## What you will do
Only the lines from the one with "Where should I click to: Open" through the end of the material are wanted, copied exactly and with the pictures left out.

[Data — start]

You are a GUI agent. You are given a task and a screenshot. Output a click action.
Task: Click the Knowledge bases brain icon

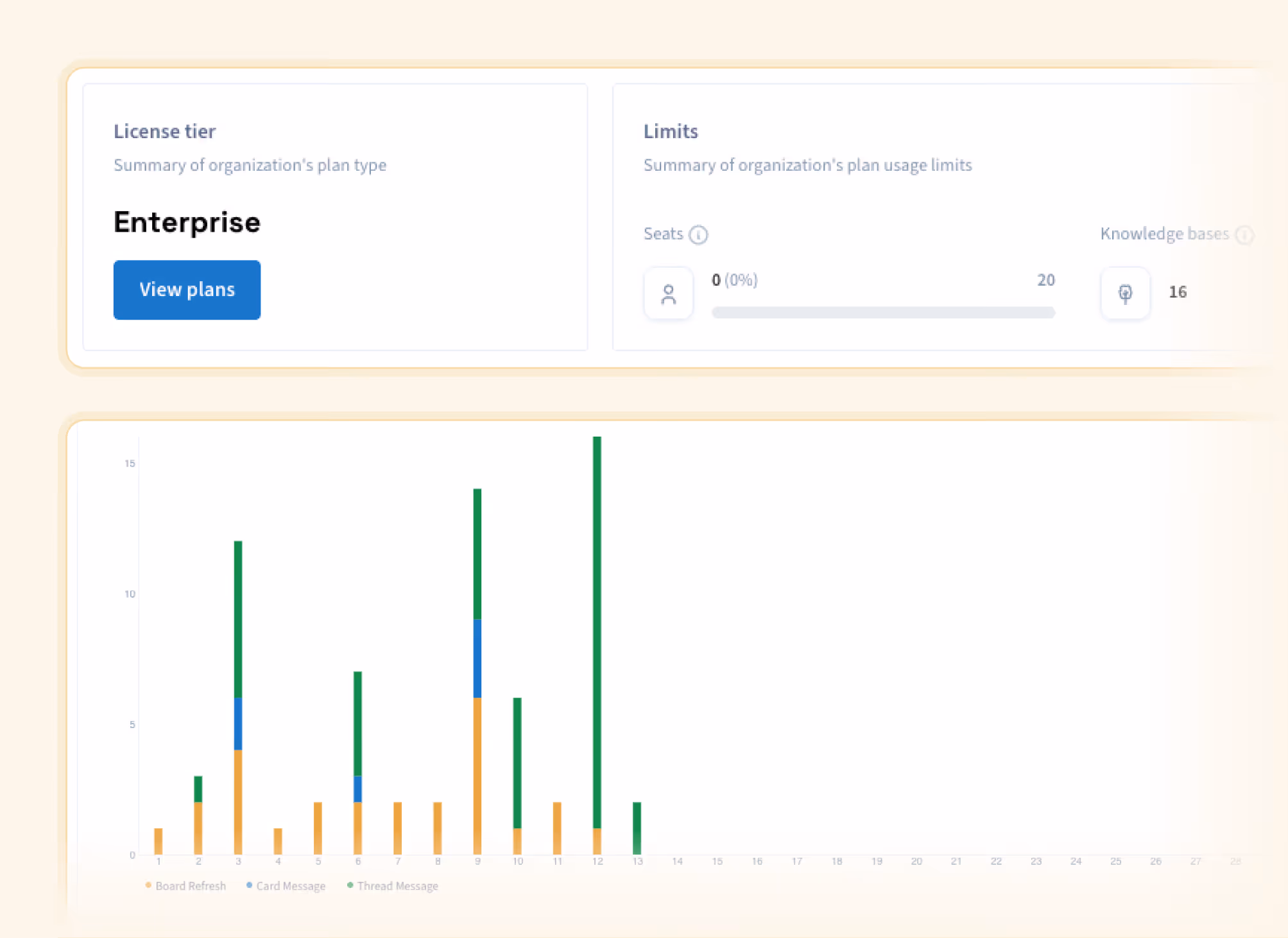click(x=1125, y=293)
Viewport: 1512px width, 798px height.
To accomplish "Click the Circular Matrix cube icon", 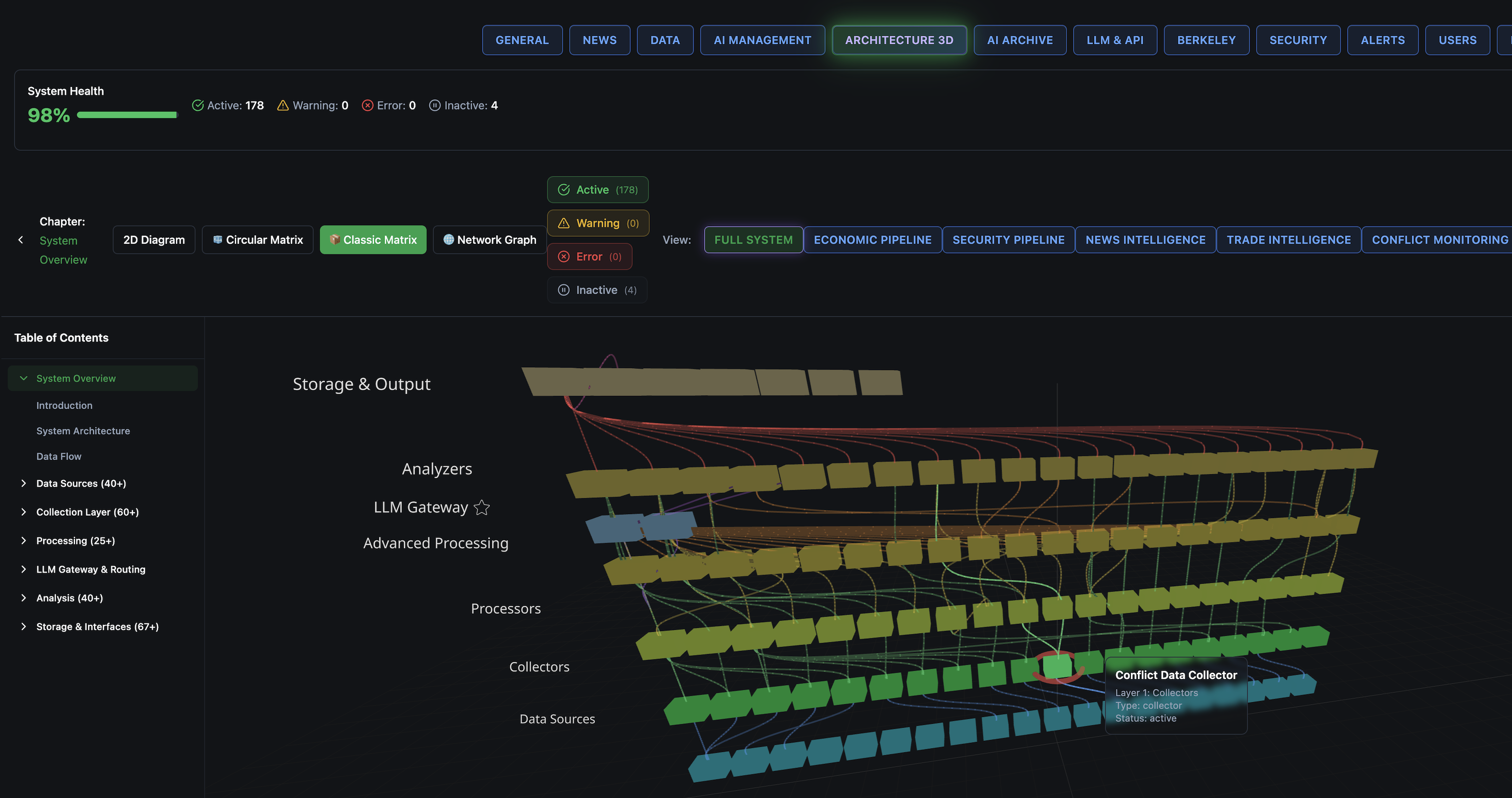I will [x=217, y=240].
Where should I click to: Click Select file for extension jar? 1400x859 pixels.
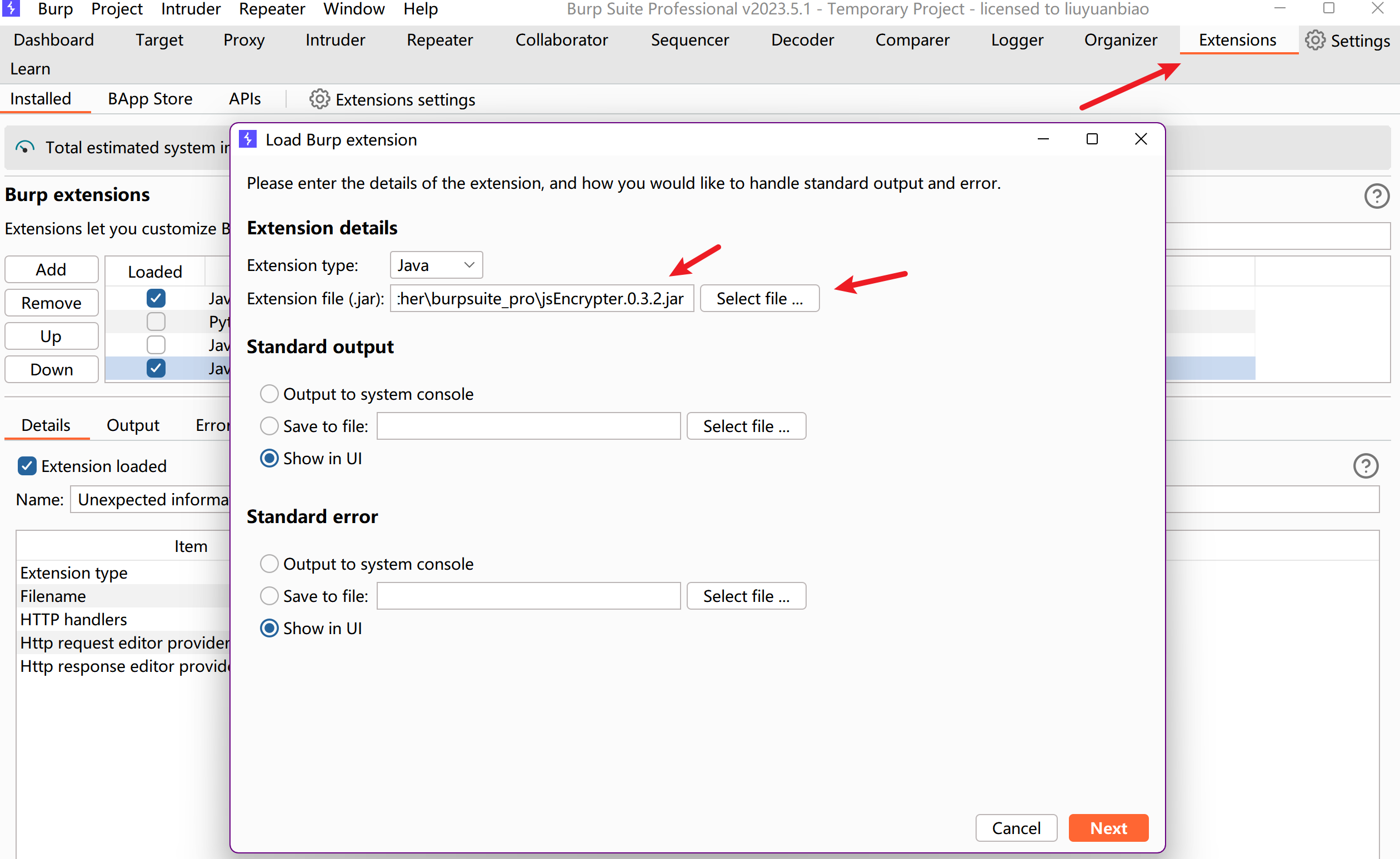759,298
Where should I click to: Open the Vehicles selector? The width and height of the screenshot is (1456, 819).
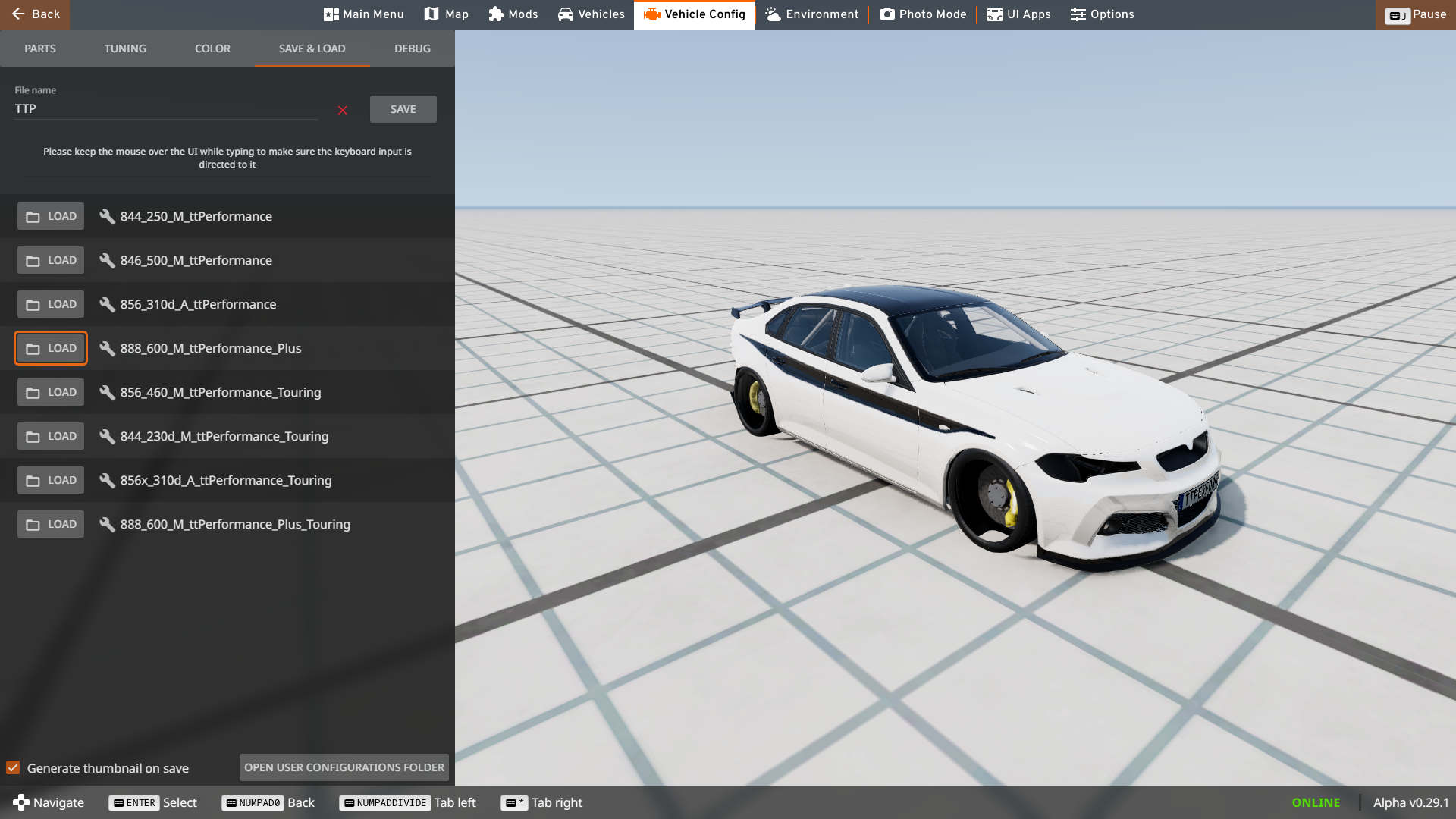pyautogui.click(x=591, y=14)
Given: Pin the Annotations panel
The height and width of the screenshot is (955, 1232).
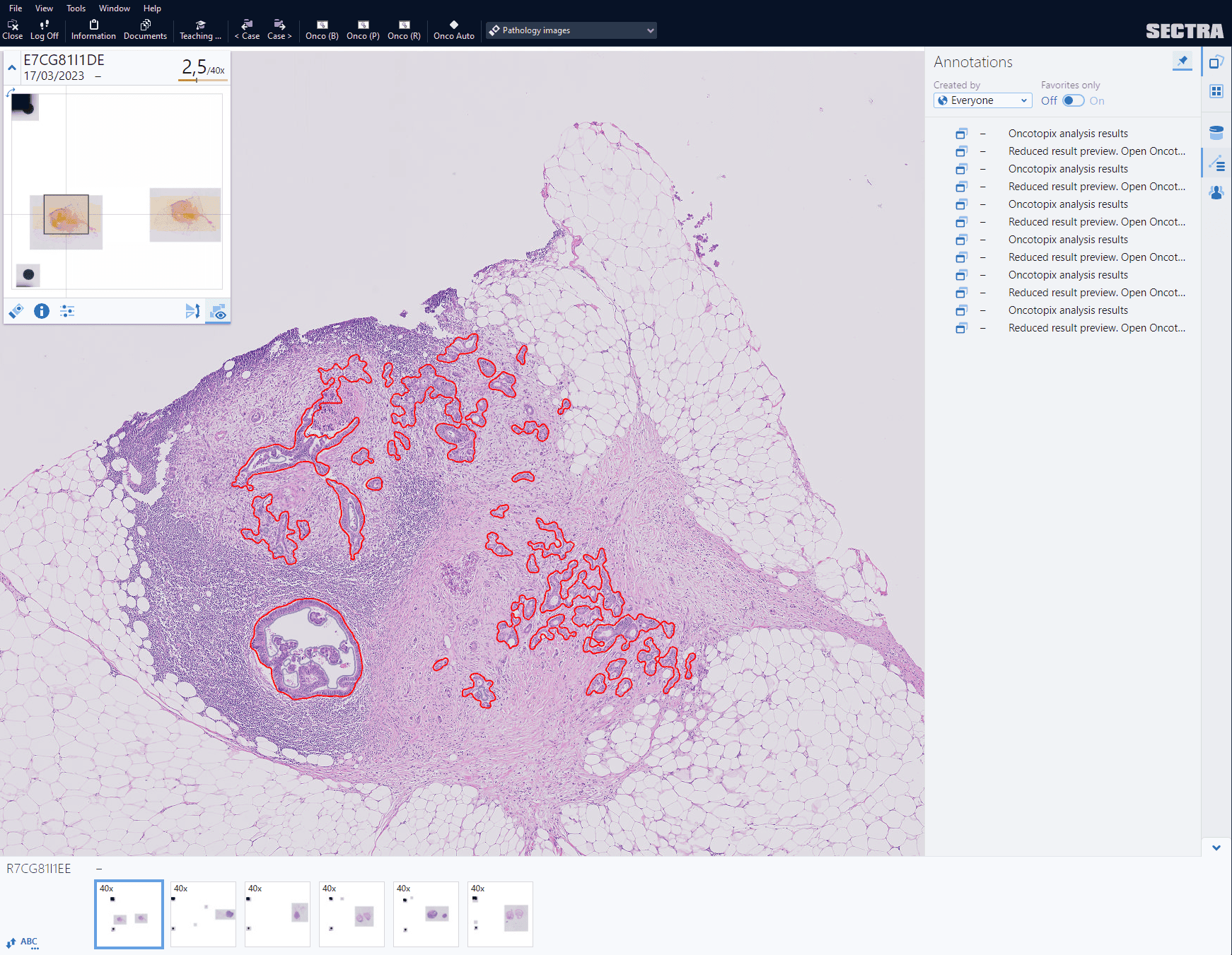Looking at the screenshot, I should (x=1182, y=61).

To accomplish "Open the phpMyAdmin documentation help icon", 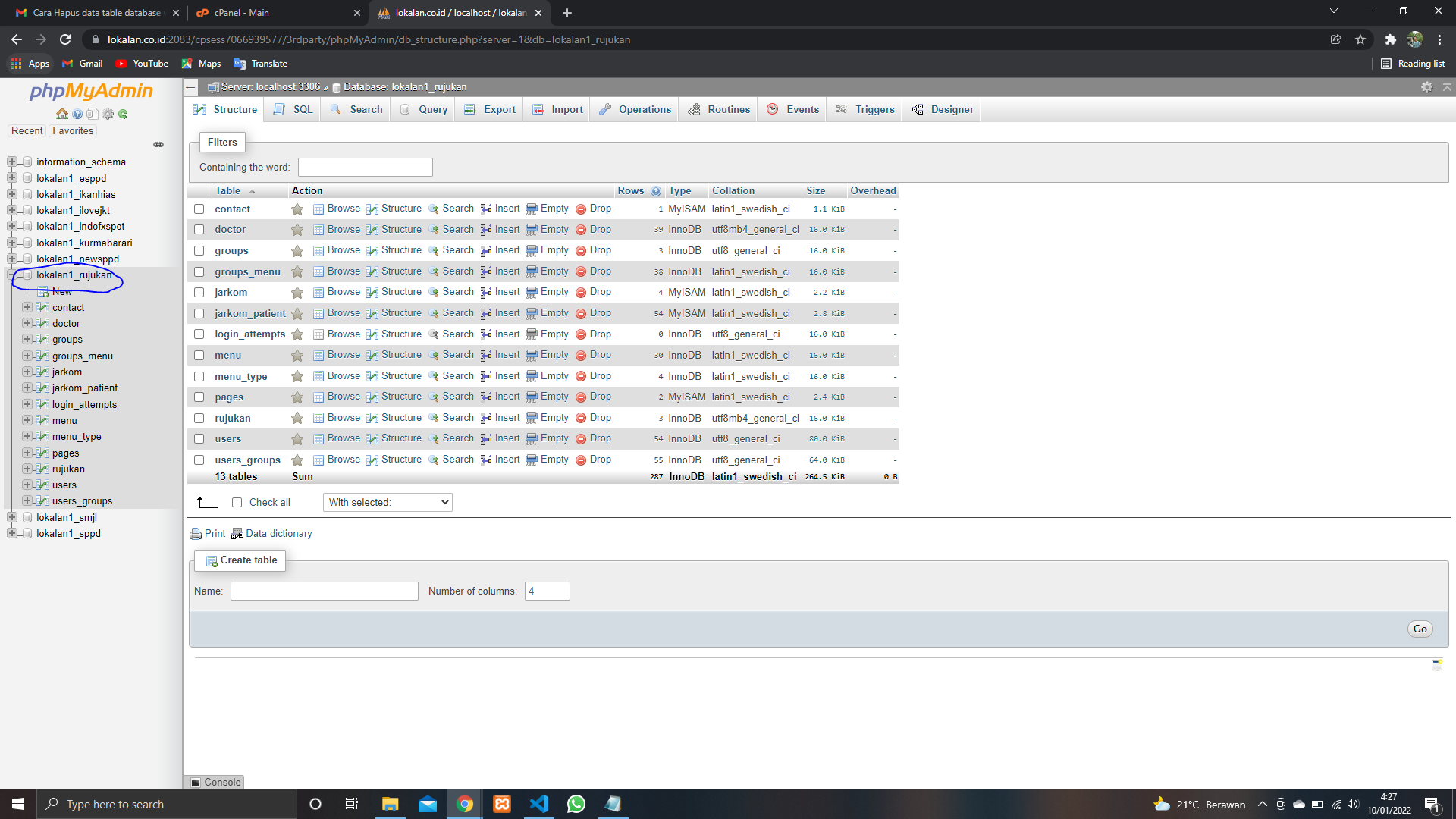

[Data — finish]

## Answer to this exercise
Where should I click to: Open the Vehicles selector? The width and height of the screenshot is (1456, 819).
pyautogui.click(x=591, y=14)
Given: Pin the Annotations panel
The height and width of the screenshot is (955, 1232).
Looking at the screenshot, I should (x=1182, y=61).

To accomplish "Open the phpMyAdmin documentation help icon", 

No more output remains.